QUOTED TEXT -
○ ○ ○ ○ ○ ○ ○

Choma similarity_search_with_score (and similar methods) don't populate the document.id property of the returned documents. #26860

KrisTC · 2024-09-25T16:03:13Z

Checked other resources

I added a very descriptive title to this issue.
I searched the LangChain documentation with the integrated search.
I used the GitHub search to find a similar question and didn't find it.
I am sure that this is a bug in LangChain rather than my code.
The bug is not resolved by updating to the latest stable version of LangChain (or the specific integration package).

Example Code

I want to get the document id from the documents I find with similarity_search_with_score but the id's aren't being set to the documents when they are created.

Here is my test code:

def test_basic_operations_with_langchain():
    token = os.environ.get('CHROMA_TOKEN')
    client = chromadb.HttpClient(
        settings=Settings(chroma_client_auth_provider="chromadb.auth.token_authn.TokenAuthClientProvider",
                          chroma_client_auth_credentials=token))
    test_collection_name = "test_collection"

    try:
        client.delete_collection(test_collection_name)
    except:  # noqa: E722
        pass

    collection = client.get_or_create_collection(test_collection_name)
    assert collection.name == test_collection_name
    assert collection.count() == 0

    EMBEDDING_MODEL_NAME = "sentence-transformers/all-mpnet-base-v2"
    EMBEDDING_MODEL_CHUNK_SIZE = 384

    embedding_model = HuggingFaceEmbeddings(
        model_name=EMBEDDING_MODEL_NAME,
        # multi_process=True,   # I found this causes crashes and slowness
        model_kwargs={"device": "cuda" if torch.cuda.is_available() else "cpu"},
        encode_kwargs={
            "normalize_embeddings": True
        },  # set True for cosine similarity
    )

○ ○ ○ ○ ○ ○ ○

GIVEN INFORMATION -
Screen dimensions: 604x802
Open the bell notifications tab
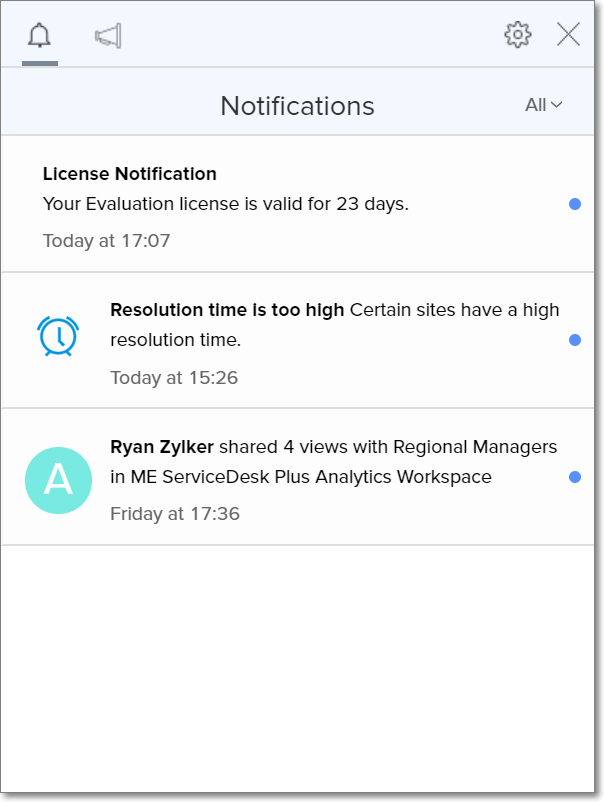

○ ○ ○ ○ ○ ○ ○

WORK REQUIRED -
Pick up the bug report about Chroma search results lacking document IDs and continue it from its last line. The data has no connection to the bug report.

ANSWER -
    vector_db = Chroma(
        embedding_function=embedding_model,
        client=client,
        collection_name=test_collection_name,
        collection_metadata={"hnsw:space": "cosine"},
    )
    # Make new uid
    id = str(uuid.uuid4())
    test_doc = Document("hello world")
    test_doc.id = id
    test_doc.metadata["test"] = "test"
    vector_db.add_documents([test_doc])
    assert collection.count() == 1

    docs = vector_db.similarity_search_with_score("hello world", 1)
    assert len(docs) == 1
    assert docs[0][0].page_content == "hello world"
    assert docs[0][0].id == id

    client.delete_collection(test_collection_name)

Error Message and Stack Trace (if applicable)

Test output:

=================================== FAILURES ===================================
_____________________ test_basic_operations_with_langchain _____________________

    def test_basic_operations_with_langchain():
        token = os.environ.get('CHROMA_TOKEN')
        client = chromadb.HttpClient(
            settings=Settings(chroma_client_auth_provider="chromadb.auth.token_authn.TokenAuthClientProvider",
                              chroma_client_auth_credentials=token))
        test_collection_name = "test_collection"
    
        try:
            client.delete_collection(test_collection_name)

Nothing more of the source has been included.